A questo punto,trasportato dal vortice di emozioni e pensieri che ognuno di questi piccoli racconti mi ha suscitato, giungo al crepuscolo con un brano Il Sipario,che è una struggente(parola forse abusata per questo album,ma che acquista veramente un altro valore nella definizione del senso di certi testi..) s ode al teatro,al palcoscenico,alla sua morte (Sul cartellone mai più la magia delle favole,solo polvere agli angoli e lo scricchiolio delle tavole..) e alla sua ciclica,inesauribile vitalità(Si aprirà ancora il sipario,ci sarà il tutto esaurito,e la meraviglia negli occhi ritornerà..)
Un’ode che è forse anche metafora della vita e della morte,di come l’una e l’altra si intersecano,si succedono e si toccano e che quell’immagine tangibile,concreta eppure così magica e impalpabile del teatro rende indelebile,come una cartolina che non sbiadisce mai…

Il finale(apparente) Cristicchi lo affida a una composizione del poeta romano Mauro Marè dove torna il dialetto,il senso di tornare alla propria origine,alla propria verità, perche quando si parla di vita e di morte si è spinti da una forza che ci fa piantare i piedi per terra(o anche sottoterra come direbbe Simone) e al tempo stesso innalzarci sulle vette del pensiero e dell’emozione: prendendo in prestito i versi di Testamento ,Cristicchi ci dice che la vita è un soffio,un mozzico,un sospiro,cò la morte diventerà un respiro,un profumo,nà brezza, nà canzone…..Ma il finale, appunto, è apparente e con un colpo di mano atteso quanto inaspettato,impossessato probabilmente da Rufus,il suo alter ego beffardo provocatore più che ironico e raffinato chansonnier, nella ghost track di chiusura Cristicchi ci fa passare dalla tetra allegrezza,la dolce malinconia e l’amara riflessione al più brusco dei ripensamenti: Non ti aggrappare dunque a questa vita,che è una finestra aperta sul dolore, fortuna che finisce,fortuna che si muore….Nessuna consolazione o possibilità di immaginazione , ma una visione materialista e lugubre della vita come sofferenza ed espiazione che la cornice musicale del Canto Gregoriano sapientemente associa alla cultura cattolica,che in buona parte spinge a vedere la vita come sofferenza ed espiazione e nella morte una liberazione.

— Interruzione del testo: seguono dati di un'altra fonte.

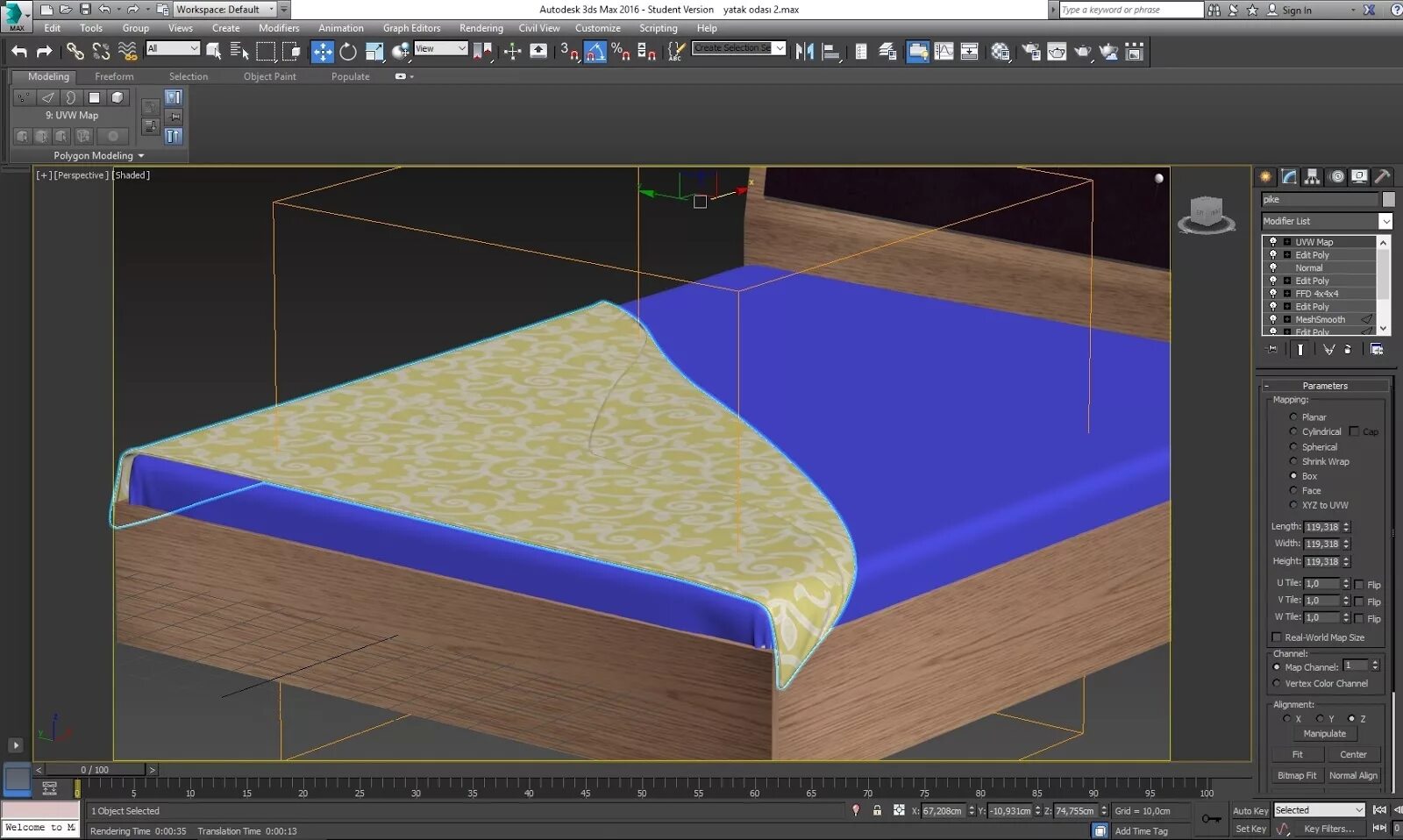Image resolution: width=1403 pixels, height=840 pixels.
Task: Open the Workspace Default dropdown
Action: point(224,10)
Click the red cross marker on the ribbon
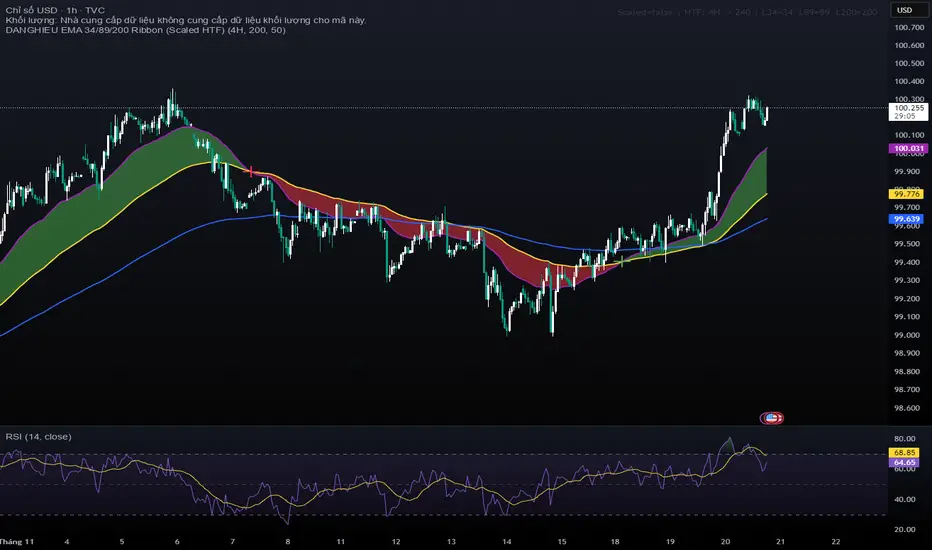Screen dimensions: 932x550 click(x=249, y=171)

Una chiusura che sconcerta e non pacifica,al contrario pone nuovi interrogativi e non esaurisce dei temi di tale portata dentro le parole,ma ci offre l’invito a cercare,a continuare immaginare dentro di noi.
Anche se il pensiero che viene voglia di portarsi via prima di andare al letto è quello che appare sul retro del booklet del cd: Avere lacrime vuol dire amore; amore vuol dire lacrime.Avere famiglia significa pace; pace vuol dire famigli. Lo ha scritto Tommaso,il figlio di Simone,cinque anni, confermando che era proprio vero quello che diceva Elsa Morante nel titolo di un suo libro a cui mi piace associare quest’album: Il mondo salvato dai ragazzini.